Task objective:
For this exercise, print all of the data exactly as given.

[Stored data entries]
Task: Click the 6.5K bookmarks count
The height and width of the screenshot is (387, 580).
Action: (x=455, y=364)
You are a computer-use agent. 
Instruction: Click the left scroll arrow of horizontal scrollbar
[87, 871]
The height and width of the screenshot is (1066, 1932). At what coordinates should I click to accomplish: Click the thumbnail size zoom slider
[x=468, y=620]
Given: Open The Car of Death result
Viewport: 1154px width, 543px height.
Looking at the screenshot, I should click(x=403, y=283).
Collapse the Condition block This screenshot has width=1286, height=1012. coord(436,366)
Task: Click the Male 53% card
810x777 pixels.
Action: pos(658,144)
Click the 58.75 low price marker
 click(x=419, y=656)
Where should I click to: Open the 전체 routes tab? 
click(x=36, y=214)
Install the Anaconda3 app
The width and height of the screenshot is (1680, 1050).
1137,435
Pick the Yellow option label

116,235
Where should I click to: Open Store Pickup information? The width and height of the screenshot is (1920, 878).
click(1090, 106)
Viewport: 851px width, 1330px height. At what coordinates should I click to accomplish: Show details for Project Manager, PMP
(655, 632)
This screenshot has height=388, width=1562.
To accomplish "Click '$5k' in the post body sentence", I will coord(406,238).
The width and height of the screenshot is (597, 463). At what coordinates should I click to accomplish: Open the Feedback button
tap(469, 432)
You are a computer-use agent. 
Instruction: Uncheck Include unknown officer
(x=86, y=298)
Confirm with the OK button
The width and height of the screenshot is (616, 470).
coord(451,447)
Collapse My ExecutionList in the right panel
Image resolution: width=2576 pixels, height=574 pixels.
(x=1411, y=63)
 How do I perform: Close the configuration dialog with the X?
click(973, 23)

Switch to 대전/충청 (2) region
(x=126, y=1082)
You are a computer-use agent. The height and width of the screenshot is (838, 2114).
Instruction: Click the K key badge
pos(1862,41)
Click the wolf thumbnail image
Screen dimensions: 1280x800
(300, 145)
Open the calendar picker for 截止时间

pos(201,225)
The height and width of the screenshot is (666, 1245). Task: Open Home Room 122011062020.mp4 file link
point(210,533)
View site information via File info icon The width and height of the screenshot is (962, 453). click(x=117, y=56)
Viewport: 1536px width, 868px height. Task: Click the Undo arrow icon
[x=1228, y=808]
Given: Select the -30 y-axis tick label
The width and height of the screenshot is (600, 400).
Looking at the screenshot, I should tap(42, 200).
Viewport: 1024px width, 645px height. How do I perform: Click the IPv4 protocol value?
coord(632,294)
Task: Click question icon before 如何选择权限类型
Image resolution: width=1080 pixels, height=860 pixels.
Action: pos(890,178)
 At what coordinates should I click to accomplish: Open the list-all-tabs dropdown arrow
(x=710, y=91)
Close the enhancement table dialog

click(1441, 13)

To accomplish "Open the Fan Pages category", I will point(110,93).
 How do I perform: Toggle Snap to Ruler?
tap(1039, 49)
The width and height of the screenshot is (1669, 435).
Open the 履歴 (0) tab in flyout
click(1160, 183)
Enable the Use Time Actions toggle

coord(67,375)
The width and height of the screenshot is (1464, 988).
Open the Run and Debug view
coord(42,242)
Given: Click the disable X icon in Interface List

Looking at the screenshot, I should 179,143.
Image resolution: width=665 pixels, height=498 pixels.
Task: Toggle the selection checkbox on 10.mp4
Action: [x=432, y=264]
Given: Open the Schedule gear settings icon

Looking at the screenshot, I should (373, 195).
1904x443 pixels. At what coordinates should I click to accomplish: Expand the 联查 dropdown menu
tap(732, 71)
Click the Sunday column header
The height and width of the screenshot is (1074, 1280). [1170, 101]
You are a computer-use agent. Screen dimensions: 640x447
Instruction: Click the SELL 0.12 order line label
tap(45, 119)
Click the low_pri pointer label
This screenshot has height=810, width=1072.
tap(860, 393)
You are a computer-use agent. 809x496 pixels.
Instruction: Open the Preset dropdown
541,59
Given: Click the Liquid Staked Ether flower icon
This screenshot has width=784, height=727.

Output below:
Task: Click the 6.5K bookmarks count
The height and width of the screenshot is (387, 580).
Action: (x=455, y=364)
You are a computer-use agent. 
Instruction: Click the left scroll arrow of horizontal scrollbar
[87, 871]
The height and width of the screenshot is (1066, 1932). At what coordinates should I click to accomplish: Click the thumbnail size zoom slider
[x=468, y=620]
Given: Open The Car of Death result
Viewport: 1154px width, 543px height.
Looking at the screenshot, I should click(x=403, y=283).
Collapse the Condition block This screenshot has width=1286, height=1012. coord(436,366)
Task: Click the Male 53% card
810x777 pixels.
Action: pos(658,144)
Click the 58.75 low price marker
 click(x=419, y=656)
Where should I click to: Open the 전체 routes tab? 
click(x=36, y=214)
Install the Anaconda3 app
The width and height of the screenshot is (1680, 1050).
1137,435
Pick the Yellow option label

116,235
Where should I click to: Open Store Pickup information? The width and height of the screenshot is (1920, 878).
click(1090, 106)
Viewport: 851px width, 1330px height. At what coordinates should I click to accomplish: Show details for Project Manager, PMP
(655, 632)
This screenshot has height=388, width=1562.
To accomplish "Click '$5k' in the post body sentence", I will coord(406,238).
The width and height of the screenshot is (597, 463). At what coordinates should I click to accomplish: Open the Feedback button
tap(469, 432)
You are a computer-use agent. 
Instruction: Uncheck Include unknown officer
(x=86, y=298)
Confirm with the OK button
The width and height of the screenshot is (616, 470).
coord(451,447)
Collapse My ExecutionList in the right panel
Image resolution: width=2576 pixels, height=574 pixels.
(x=1411, y=63)
 How do I perform: Close the configuration dialog with the X?
click(973, 23)

Switch to 대전/충청 (2) region
(x=126, y=1082)
You are a computer-use agent. The height and width of the screenshot is (838, 2114).
Instruction: Click the K key badge
pos(1862,41)
Click the wolf thumbnail image
Screen dimensions: 1280x800
(300, 145)
Open the calendar picker for 截止时间

pos(201,225)
The height and width of the screenshot is (666, 1245). Task: Open Home Room 122011062020.mp4 file link
point(210,533)
View site information via File info icon The width and height of the screenshot is (962, 453). click(x=117, y=56)
Viewport: 1536px width, 868px height. Task: Click the Undo arrow icon
[x=1228, y=808]
Given: Select the -30 y-axis tick label
The width and height of the screenshot is (600, 400).
Looking at the screenshot, I should tap(42, 200).
Viewport: 1024px width, 645px height. How do I perform: Click the IPv4 protocol value?
coord(632,294)
Task: Click question icon before 如何选择权限类型
Image resolution: width=1080 pixels, height=860 pixels.
Action: pos(890,178)
 At what coordinates should I click to accomplish: Open the list-all-tabs dropdown arrow
(x=710, y=91)
Close the enhancement table dialog

click(1441, 13)

To accomplish "Open the Fan Pages category", I will point(110,93).
 How do I perform: Toggle Snap to Ruler?
tap(1039, 49)
The width and height of the screenshot is (1669, 435).
Open the 履歴 (0) tab in flyout
click(1160, 183)
Enable the Use Time Actions toggle

coord(67,375)
The width and height of the screenshot is (1464, 988).
Open the Run and Debug view
coord(42,242)
Given: Click the disable X icon in Interface List

Looking at the screenshot, I should 179,143.
Image resolution: width=665 pixels, height=498 pixels.
Task: Toggle the selection checkbox on 10.mp4
Action: [x=432, y=264]
Given: Open the Schedule gear settings icon

Looking at the screenshot, I should (373, 195).
1904x443 pixels. At what coordinates should I click to accomplish: Expand the 联查 dropdown menu
tap(732, 71)
Click the Sunday column header
The height and width of the screenshot is (1074, 1280). [1170, 101]
You are a computer-use agent. Screen dimensions: 640x447
Instruction: Click the SELL 0.12 order line label
tap(45, 119)
Click the low_pri pointer label
This screenshot has height=810, width=1072.
tap(860, 393)
You are a computer-use agent. 809x496 pixels.
Instruction: Open the Preset dropdown
541,59
Given: Click the Liquid Staked Ether flower icon
This screenshot has width=784, height=727.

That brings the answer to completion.